Crafting pieces of furniture from different species can have different results; a new character can be seen to emerge. For example, the dark tone of walnut can emphasize form, while the pronounced grain of ash conjures a more tactile experience, and the darkening of cherry over time may establish a more classic and traditional look and feel.
Regardless of the species you choose, handmade wooden furniture will add soul to any space.
In 1976, cherry became synonymous with the Moser style. Over time we’ve added alternate wood species to our repertoire, but we still work predominately in black cherry from the Allegheny Plateau in Pennsylvania. Cherry was chosen because of its striking beauty; its auburn hue is rich, warm and begins to develop a magnificent patina in as little as six months – something other wood species only acquire after decades. No other native American wood can rival its color and figure. When finished, it is not only gratifying to the eye, but also luxurious to touch. In addition, cherry is also highly workable and provides the required strength and durability to build furniture that can last for decades of use. American black cherry is growing significantly faster than it is being harvested. For each economically mature tree felled dozens of sapling grow in its place throughout Appalachia.

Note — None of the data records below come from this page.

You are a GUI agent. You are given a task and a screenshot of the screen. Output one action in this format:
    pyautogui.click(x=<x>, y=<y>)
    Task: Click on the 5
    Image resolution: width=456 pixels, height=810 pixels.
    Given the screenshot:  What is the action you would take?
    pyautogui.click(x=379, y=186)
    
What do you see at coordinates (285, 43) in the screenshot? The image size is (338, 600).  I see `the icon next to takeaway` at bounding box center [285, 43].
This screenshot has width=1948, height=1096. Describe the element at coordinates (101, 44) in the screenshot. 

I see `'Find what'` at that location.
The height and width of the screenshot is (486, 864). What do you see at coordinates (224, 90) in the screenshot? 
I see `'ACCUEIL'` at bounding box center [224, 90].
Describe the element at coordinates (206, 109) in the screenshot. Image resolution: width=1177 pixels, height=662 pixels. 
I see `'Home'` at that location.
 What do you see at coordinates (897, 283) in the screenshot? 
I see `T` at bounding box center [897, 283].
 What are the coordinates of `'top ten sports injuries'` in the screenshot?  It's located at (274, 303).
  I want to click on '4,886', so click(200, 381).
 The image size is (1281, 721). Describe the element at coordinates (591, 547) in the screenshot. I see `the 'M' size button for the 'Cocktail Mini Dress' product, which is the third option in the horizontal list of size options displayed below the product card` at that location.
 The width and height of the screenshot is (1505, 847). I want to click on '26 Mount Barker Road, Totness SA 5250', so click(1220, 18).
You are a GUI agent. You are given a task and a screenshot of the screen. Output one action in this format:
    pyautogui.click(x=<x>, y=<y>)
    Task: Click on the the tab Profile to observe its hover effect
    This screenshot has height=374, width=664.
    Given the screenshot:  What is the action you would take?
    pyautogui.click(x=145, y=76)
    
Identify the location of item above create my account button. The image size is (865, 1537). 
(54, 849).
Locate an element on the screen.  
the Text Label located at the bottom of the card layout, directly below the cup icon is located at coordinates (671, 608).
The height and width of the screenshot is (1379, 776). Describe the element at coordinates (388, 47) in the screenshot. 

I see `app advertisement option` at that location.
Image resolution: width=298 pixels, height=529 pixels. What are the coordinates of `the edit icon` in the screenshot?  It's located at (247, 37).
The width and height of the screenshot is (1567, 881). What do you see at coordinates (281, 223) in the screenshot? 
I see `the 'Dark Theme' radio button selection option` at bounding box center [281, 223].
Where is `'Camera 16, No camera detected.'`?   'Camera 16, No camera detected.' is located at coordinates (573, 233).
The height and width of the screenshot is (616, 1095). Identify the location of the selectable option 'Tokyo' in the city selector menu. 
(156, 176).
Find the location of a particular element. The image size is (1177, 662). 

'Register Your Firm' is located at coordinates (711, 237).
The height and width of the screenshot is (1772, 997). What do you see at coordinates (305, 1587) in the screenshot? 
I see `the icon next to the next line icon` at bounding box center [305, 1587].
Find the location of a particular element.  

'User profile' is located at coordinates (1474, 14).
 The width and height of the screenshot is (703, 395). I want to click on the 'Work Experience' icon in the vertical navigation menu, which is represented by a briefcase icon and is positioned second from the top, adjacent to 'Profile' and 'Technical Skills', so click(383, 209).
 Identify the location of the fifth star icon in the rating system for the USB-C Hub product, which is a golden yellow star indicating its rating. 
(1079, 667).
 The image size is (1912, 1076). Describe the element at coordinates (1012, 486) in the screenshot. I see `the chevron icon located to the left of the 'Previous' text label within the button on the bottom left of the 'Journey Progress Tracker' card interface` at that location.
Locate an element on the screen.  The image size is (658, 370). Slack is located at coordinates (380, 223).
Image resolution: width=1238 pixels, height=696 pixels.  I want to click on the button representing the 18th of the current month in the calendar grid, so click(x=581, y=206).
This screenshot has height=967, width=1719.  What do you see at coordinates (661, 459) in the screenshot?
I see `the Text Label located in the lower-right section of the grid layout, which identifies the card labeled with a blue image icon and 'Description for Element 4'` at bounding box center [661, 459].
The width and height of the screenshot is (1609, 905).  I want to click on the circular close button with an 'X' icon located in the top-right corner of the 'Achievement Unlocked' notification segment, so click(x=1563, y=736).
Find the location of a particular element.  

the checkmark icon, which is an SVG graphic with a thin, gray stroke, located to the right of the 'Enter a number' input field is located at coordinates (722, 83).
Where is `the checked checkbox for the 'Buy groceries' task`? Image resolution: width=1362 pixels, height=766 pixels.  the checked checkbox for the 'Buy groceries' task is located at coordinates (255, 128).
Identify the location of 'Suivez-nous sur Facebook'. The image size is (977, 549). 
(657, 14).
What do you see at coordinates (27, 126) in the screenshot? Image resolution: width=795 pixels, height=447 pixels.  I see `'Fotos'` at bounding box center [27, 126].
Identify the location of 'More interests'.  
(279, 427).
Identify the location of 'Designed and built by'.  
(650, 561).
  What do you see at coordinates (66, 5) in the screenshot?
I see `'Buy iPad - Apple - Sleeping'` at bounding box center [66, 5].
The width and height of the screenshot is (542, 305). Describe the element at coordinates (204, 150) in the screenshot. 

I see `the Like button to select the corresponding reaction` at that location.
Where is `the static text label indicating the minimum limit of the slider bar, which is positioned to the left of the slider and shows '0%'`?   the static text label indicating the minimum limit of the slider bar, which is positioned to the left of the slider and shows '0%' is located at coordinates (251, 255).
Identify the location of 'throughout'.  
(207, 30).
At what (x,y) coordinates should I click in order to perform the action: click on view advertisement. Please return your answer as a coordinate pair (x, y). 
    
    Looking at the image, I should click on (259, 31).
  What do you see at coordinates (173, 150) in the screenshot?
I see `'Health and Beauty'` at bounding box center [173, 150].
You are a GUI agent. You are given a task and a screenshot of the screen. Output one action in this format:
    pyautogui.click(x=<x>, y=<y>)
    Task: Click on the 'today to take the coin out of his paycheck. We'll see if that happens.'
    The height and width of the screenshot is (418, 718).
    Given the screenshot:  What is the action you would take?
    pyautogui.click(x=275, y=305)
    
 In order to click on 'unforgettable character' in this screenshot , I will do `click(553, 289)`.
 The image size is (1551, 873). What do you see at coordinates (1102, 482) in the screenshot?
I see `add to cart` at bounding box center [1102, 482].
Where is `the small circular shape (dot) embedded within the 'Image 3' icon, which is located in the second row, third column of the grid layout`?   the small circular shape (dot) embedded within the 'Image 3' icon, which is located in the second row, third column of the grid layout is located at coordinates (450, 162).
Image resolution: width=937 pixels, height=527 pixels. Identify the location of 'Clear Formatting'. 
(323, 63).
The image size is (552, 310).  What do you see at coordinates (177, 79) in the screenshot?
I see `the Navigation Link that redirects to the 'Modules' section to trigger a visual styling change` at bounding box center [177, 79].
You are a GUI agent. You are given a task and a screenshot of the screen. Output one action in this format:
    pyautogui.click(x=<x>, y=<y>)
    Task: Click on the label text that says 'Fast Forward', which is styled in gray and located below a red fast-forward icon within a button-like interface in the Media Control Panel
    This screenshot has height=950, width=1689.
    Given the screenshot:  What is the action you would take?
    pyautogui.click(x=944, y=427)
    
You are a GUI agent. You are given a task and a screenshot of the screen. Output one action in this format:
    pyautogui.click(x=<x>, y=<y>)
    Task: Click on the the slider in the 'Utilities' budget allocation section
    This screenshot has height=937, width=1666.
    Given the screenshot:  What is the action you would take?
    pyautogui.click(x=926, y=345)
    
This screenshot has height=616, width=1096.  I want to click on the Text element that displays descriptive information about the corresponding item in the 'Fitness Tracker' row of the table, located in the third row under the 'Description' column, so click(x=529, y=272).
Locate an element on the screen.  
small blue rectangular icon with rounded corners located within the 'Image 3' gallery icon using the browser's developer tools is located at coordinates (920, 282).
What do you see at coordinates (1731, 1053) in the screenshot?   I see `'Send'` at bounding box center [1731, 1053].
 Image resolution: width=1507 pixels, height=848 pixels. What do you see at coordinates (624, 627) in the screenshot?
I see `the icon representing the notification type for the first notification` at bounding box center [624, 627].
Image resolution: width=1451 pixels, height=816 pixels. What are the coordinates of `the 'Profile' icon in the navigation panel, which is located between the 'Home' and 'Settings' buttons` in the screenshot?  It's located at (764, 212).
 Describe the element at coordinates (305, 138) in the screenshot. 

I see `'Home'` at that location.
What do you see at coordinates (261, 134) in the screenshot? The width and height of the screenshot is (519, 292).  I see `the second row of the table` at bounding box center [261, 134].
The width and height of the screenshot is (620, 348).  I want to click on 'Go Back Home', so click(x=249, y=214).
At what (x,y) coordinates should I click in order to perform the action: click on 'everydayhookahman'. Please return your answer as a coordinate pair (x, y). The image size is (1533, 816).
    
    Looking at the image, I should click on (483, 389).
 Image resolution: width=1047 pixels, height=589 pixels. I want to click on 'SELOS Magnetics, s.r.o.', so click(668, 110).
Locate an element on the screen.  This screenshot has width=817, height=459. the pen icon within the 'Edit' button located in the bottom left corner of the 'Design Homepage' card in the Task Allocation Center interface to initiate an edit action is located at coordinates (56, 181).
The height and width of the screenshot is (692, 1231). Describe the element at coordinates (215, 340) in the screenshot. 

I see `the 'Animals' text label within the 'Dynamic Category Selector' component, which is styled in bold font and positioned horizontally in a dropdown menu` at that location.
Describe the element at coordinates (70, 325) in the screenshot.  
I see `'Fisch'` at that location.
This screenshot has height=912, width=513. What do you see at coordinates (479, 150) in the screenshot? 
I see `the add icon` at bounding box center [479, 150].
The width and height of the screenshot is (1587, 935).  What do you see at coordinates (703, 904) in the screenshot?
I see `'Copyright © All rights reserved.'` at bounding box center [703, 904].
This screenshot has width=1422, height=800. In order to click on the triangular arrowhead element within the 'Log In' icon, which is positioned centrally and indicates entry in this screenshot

Black walnut is our second most popular wood species, and we source it from to the riverbanks in Missouri. When polished and oiled, walnut immediately assumes the deep brown color of bittersweet chocolate, and then lightens over the years to a honey brown. Paired with the light-colored ash spindles and legs on our rockers and stools, walnut provides a striking visual contrast.
Alternate Wood Species
On occasion and upon request, we also work with sustainably harvested ash, maple and white oak. Our oak, ash and maple are sourced from mills in Maine, New Hampshire and New York. This region produces the finest northern hardwoods in the United States. Ash is used for the turned elements in several of our chairs, stools and benches, not only for its contrasting color and texture, but also because its long fibers allow for both adequate “flex” and deceptive strength where most needed. We avoid the use of exotic hardwoods because we have no way of knowing how those tropical forests are being exploited.